Filtering#

Apply motion-based filtering to clips and aesthetic filtering to frames to prune low-quality assets during curation.

How it Works#

Filtering runs in two passes that balance speed and quality:

Motion pass (fast): The pipeline decodes lightweight motion vectors and computes motion scores to drop static or near‑static clips at the first filtering stage. This step adds decoded_motion_data per clip, then writes motion_score_global_mean and motion_score_per_patch_min_256. Clips below thresholds move to video.filtered_clips, and video.clip_stats.num_filtered_by_motion increments.
Aesthetic pass (model based): Upstream, the pipeline extracts frames using the sequence policy at a chosen target_fps. The aesthetic stage reads extracted_frames[sequence-<target_fps>], produces an aesthetic_score, and removes clips below the threshold. These clips move to video.filtered_clips, and video.clip_stats.num_filtered_by_aesthetic increments.

Before You Start#

Motion decoding and aesthetic scoring operate on clip buffers. You must run clipping and encoding first so each clip has a valid buffer (bytes).

Quickstart#

Use the pipeline stages or the example script flags to enable motion and aesthetic filtering.

Pipeline Stage

from nemo_curator.pipeline import Pipeline
from nemo_curator.stages.video.filtering.motion_filter import (
    MotionVectorDecodeStage,
    MotionFilterStage,
)
from nemo_curator.stages.video.filtering.clip_aesthetic_filter import (
    ClipAestheticFilterStage,
)

pipe = Pipeline(name="filtering_examples")

# Motion filtering
pipe.add_stage(
    MotionVectorDecodeStage(target_fps=2.0, target_duration_ratio=0.5, num_cpus_per_worker=4.0)
)
pipe.add_stage(
    MotionFilterStage(
        score_only=False,
        global_mean_threshold=0.00098,
        per_patch_min_256_threshold=0.000001,
        motion_filter_batch_size=64,
        num_gpus_per_worker=0.5,
        verbose=True,
    )
)

# Aesthetic filtering (assumes frames extracted upstream)
pipe.add_stage(
    ClipAestheticFilterStage(
        model_dir="/models",
        score_threshold=3.5,
        reduction="min",
        target_fps=1.0,
        num_gpus_per_worker=0.25,
        verbose=True,
    )
)

pipe.run()

Script Flags

# Motion filtering
python -m nemo_curator.examples.video.video_split_clip_example \
  ... \
  --motion-filter enable \
  --motion-decode-target-fps 2.0 \
  --motion-decode-target-duration-ratio 0.5 \
  --motion-decode-cpus-per-worker 4.0 \
  --motion-global-mean-threshold 0.00098 \
  --motion-per-patch-min-256-threshold 0.000001 \
  --motion-score-batch-size 64 \
  --motion-score-gpus-per-worker 0.5

# Aesthetic filtering
python -m nemo_curator.examples.video.video_split_clip_example \
  ... \
  --aesthetic-threshold 3.5 \
  --aesthetic-reduction min \
  --aesthetic-gpus-per-worker 0.25

Filtering Options#

Motion Filtering#

Motion filtering is a two‑step process: first decode motion vectors, then filter clips based on motion scores.

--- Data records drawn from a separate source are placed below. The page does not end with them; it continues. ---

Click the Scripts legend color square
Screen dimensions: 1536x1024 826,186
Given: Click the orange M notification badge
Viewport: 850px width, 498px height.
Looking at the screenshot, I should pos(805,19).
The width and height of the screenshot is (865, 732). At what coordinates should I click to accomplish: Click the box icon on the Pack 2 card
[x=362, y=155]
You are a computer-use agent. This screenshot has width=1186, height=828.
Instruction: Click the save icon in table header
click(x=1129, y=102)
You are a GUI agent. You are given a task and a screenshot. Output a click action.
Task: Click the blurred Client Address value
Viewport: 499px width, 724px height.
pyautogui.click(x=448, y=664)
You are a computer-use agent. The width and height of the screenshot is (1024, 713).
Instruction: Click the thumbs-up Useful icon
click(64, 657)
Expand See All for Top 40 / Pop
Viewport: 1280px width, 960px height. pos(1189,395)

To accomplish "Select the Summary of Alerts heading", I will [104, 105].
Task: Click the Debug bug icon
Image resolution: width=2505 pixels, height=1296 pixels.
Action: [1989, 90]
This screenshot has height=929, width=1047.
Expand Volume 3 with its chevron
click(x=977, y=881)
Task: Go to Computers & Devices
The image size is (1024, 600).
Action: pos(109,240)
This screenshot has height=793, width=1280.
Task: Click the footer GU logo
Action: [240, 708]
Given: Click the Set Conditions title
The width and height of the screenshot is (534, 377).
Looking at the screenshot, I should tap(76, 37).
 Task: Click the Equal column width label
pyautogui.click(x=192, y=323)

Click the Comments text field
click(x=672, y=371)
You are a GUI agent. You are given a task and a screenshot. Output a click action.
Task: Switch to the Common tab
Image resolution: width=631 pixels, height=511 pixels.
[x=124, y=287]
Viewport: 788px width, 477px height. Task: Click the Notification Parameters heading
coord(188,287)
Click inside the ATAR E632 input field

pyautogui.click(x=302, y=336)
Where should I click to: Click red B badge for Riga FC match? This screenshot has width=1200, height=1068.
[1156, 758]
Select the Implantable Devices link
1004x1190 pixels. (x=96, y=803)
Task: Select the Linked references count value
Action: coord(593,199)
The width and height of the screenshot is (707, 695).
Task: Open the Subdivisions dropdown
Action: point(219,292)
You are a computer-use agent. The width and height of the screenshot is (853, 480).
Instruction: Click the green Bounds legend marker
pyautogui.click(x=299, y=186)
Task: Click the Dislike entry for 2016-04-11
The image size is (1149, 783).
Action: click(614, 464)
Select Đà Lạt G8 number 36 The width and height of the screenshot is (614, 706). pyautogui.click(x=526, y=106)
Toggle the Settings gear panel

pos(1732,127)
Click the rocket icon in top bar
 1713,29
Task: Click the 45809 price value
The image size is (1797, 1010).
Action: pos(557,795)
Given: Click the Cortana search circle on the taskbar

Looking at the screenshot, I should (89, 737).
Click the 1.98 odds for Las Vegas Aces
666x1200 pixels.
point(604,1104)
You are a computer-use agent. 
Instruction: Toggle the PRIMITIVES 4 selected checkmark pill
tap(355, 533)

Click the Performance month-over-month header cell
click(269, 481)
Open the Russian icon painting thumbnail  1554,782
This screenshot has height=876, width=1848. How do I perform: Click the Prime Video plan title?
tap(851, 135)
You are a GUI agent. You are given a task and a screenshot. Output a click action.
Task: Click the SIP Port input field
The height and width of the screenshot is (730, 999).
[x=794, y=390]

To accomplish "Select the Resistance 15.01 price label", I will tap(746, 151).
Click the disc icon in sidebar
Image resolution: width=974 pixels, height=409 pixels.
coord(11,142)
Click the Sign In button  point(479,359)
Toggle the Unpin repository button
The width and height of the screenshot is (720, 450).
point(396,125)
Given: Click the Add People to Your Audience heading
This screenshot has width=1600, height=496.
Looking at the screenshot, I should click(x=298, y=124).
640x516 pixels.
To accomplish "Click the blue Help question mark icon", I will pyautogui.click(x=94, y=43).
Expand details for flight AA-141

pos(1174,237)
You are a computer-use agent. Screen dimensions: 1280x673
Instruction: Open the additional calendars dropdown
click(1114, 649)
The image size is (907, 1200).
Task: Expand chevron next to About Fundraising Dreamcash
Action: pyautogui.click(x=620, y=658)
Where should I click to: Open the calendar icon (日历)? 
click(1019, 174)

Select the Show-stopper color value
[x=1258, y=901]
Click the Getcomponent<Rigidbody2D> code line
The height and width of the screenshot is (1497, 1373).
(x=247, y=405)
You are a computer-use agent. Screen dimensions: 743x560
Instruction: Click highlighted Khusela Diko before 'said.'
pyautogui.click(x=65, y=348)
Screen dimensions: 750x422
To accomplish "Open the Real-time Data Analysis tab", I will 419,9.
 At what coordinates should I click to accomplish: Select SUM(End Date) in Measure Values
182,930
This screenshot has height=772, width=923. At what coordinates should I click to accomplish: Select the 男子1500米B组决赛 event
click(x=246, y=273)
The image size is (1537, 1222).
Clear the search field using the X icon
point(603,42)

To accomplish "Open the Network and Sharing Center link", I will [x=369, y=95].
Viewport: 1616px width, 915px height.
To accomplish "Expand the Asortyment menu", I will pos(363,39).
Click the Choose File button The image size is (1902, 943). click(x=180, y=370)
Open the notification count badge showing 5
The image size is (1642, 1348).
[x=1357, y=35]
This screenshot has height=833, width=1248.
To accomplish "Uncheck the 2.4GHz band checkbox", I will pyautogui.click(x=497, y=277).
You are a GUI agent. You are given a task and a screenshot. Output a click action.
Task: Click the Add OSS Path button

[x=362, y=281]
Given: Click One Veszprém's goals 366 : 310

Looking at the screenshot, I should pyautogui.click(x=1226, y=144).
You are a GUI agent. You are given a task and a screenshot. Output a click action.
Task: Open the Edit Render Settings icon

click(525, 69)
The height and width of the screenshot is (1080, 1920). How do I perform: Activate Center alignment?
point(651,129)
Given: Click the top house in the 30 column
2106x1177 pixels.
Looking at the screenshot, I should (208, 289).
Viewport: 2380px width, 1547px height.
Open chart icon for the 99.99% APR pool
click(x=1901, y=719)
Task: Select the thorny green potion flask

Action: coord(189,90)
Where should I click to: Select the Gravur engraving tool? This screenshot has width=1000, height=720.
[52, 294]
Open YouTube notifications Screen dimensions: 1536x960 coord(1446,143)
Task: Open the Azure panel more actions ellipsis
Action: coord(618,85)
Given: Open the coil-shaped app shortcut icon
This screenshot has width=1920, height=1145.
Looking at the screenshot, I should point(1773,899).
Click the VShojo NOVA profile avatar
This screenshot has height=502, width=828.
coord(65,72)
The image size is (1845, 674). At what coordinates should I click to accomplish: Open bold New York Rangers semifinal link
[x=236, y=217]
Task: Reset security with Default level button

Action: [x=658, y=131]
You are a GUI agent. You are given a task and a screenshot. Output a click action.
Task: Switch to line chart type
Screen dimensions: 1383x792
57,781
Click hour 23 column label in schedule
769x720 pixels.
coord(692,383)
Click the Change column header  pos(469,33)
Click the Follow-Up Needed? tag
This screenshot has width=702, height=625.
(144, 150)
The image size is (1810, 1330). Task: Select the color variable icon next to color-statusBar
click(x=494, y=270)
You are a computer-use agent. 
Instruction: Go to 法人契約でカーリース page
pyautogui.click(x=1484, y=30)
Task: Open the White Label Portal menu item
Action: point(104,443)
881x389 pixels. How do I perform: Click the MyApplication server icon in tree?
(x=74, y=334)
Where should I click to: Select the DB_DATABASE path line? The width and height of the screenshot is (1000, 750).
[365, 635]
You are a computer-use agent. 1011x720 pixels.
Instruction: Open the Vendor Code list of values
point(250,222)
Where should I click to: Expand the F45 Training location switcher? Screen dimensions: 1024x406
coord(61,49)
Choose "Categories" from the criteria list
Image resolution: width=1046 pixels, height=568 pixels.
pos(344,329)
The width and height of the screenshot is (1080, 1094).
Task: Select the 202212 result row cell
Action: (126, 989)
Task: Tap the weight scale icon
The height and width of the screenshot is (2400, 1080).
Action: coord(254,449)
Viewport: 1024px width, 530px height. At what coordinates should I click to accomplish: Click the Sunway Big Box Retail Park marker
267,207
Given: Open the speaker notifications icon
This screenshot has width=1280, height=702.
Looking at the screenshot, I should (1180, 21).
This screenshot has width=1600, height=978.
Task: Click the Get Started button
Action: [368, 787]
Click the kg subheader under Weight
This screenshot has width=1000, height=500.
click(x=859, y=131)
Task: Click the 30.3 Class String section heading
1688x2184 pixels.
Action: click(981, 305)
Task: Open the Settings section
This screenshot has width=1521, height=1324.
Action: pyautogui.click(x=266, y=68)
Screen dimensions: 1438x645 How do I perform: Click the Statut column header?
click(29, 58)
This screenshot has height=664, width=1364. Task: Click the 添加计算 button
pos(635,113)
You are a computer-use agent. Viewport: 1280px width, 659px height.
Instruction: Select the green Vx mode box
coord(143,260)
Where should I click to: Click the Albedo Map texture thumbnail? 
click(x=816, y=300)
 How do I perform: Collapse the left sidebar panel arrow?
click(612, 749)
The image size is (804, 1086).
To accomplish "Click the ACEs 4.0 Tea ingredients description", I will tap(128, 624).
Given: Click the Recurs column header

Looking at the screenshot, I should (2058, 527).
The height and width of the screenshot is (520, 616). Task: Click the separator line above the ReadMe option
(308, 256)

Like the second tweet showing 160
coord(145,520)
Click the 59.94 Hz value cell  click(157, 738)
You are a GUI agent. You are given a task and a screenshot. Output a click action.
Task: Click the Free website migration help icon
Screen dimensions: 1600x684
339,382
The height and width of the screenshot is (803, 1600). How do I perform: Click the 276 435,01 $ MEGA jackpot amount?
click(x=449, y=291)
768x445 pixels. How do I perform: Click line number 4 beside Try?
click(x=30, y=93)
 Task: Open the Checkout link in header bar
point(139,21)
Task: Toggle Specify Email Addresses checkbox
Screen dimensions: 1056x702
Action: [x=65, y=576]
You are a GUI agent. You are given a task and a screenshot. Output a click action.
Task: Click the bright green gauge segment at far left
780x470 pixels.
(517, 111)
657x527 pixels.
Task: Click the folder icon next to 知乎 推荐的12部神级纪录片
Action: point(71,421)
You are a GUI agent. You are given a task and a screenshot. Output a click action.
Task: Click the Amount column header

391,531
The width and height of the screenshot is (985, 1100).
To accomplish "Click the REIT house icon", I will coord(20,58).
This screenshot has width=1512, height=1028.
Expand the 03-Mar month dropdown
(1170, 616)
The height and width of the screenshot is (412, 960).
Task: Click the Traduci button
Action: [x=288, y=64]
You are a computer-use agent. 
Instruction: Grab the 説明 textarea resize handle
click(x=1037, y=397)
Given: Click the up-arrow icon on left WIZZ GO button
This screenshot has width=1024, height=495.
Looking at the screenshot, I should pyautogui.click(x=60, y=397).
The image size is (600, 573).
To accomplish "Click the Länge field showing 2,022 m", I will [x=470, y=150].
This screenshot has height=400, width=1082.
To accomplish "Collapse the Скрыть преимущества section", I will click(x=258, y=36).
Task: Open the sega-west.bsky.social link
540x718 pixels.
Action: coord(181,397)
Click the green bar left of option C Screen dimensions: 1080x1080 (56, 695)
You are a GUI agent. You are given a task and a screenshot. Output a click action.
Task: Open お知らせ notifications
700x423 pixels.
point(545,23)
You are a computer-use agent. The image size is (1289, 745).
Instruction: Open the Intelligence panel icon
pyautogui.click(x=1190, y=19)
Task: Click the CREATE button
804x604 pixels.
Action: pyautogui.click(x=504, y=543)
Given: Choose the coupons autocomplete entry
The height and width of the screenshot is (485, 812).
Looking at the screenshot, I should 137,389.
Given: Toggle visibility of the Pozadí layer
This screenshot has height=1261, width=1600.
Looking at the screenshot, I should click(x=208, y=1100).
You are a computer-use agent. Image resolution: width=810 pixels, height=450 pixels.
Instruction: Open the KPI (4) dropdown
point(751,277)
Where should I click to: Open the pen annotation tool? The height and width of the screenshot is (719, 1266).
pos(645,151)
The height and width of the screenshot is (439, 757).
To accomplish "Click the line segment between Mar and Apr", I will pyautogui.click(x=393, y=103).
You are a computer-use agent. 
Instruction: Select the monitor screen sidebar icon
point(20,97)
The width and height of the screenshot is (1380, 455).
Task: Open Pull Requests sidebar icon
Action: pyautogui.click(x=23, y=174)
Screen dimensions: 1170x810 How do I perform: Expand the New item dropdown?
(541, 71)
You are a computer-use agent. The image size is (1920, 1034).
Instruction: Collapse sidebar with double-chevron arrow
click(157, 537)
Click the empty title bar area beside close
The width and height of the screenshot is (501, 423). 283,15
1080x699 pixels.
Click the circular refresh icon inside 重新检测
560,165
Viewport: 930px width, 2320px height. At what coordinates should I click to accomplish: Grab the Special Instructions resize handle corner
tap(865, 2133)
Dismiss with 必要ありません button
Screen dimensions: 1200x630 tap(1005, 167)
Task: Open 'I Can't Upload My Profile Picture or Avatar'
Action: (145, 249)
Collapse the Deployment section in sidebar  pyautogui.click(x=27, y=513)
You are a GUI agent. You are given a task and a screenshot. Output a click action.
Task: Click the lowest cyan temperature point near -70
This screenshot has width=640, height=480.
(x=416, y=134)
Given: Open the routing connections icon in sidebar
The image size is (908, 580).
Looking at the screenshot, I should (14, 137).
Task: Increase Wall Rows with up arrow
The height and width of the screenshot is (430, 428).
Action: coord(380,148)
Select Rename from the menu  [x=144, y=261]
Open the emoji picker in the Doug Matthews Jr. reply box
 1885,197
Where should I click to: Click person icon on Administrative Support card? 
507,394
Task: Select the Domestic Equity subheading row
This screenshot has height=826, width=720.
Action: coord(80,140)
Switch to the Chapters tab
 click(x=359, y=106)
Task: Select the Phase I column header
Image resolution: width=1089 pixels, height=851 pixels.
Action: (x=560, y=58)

Add MotionVectorDecodeStage to sample motion vectors from each clip.

from nemo_curator.stages.video.filtering.motion_filter import MotionVectorDecodeStage

decode = MotionVectorDecodeStage(
    target_fps=2.0,
    target_duration_ratio=0.5,
    num_cpus_per_worker=4.0,
)

This step adds decoded_motion_data to each clip, or records an error in clip.errors.

Add MotionFilterStage to compute motion scores and filter out low‑motion clips.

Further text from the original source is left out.